While the insurer relies upon various decisions in and out of this State in support of its contention, principal reliance is placed upon Gamble v. Travelers Insurance Company, 251 S.C. 98, 160 S.E.2d 523 (1968). Admittedly the opinion in the Gamble case contains broad language which would support the insurer's narrow construction of its policy here. Overlooked by the insurer is the fact that in the Gamble case the policy contained an exclusionary clause, not contained in the policy here. The policy there excluded coverage of any loss "caused or contributed to by bodily ormental infirmity, disease or infection * * *, even though the proximate and precipitating cause of the loss is accidental bodily injury."

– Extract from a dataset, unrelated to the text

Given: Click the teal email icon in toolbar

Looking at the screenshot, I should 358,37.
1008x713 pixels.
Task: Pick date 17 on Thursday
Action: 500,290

In the present case, construing the language of the policy most favorably to the insured as we are required to do, we are of the view that coverage was afforded as long as the amputation was proximately caused by the accidental bodily injury, even though some other cause may have contributed to a minor degree. See the case of Lesley v. American Security Insurance Company, 261 S.C. 178, 199 S.E.2d 82, for discussion of the meaning of proximate cause of a loss, and how such is to be regarded in determining whether recovery may be had under the terms of an insurance policy. That case involved insurance against loss from fire and lightning, but as we note from 44 Am. Jur.2d 62, Insurance, section 1215, it appears that the same general rule is applicable with respect to the determination of coverage under accident policies. It is there said,

"In accident insurance the question whether the insurer is liable for an injury depends on the proximate cause of the loss. The term `proximate cause,' as here used, means the same as in other insurance cases, and a provision requiring loss to be caused by accident `independent of all other causes' is equivalent to a provision requiring it to be the proximate cause."

Our own cases are to the effect that an insured does not have to be in perfect health at the time an accident occurs in order to recover for an accidental injury under policy language such as contained in the policy here. See Kilgore v. Reserve Life Insurance Company, 231 S.C. 111, 97 S.E.2d 392, and Richardson v. Pilot Life Insurance Company, 237 S.C. 47, 115 S.E.2d 500. Here, viewing the evidence favorably to the insured, the injury was the nearest efficient cause and therefore the proximate cause of the loss. At best the insurer was only entitled to a jury determination of whether the amputation was a direct result of the injury, independently of all other causes.

Finally, the insurer contends that the trial judge erred in charging the jury that ambiguities in an insurance contract are to be construed against the insurer, the predicate of the alleged error being the assertion that there was no ambiguity in the policy language here involved. As is not unusual in cases of this kind, both the insured and the insurer argue that the language is clear and unambiguous, but in their respective favors. We do not deem this point to require any extended discussion. Suffice it to say that we are not convinced that the policy language is entirely free of ambiguities, at least when applied to the facts of this case, and hence the contention that there was no ambiguity therein is without merit. We are unconvinced of any prejudicial error below and the judgment is accordingly,


MOSS, C.J., and LEWIS, J., concur.

LITTLEJOHN and NESS, JJ., concur in result.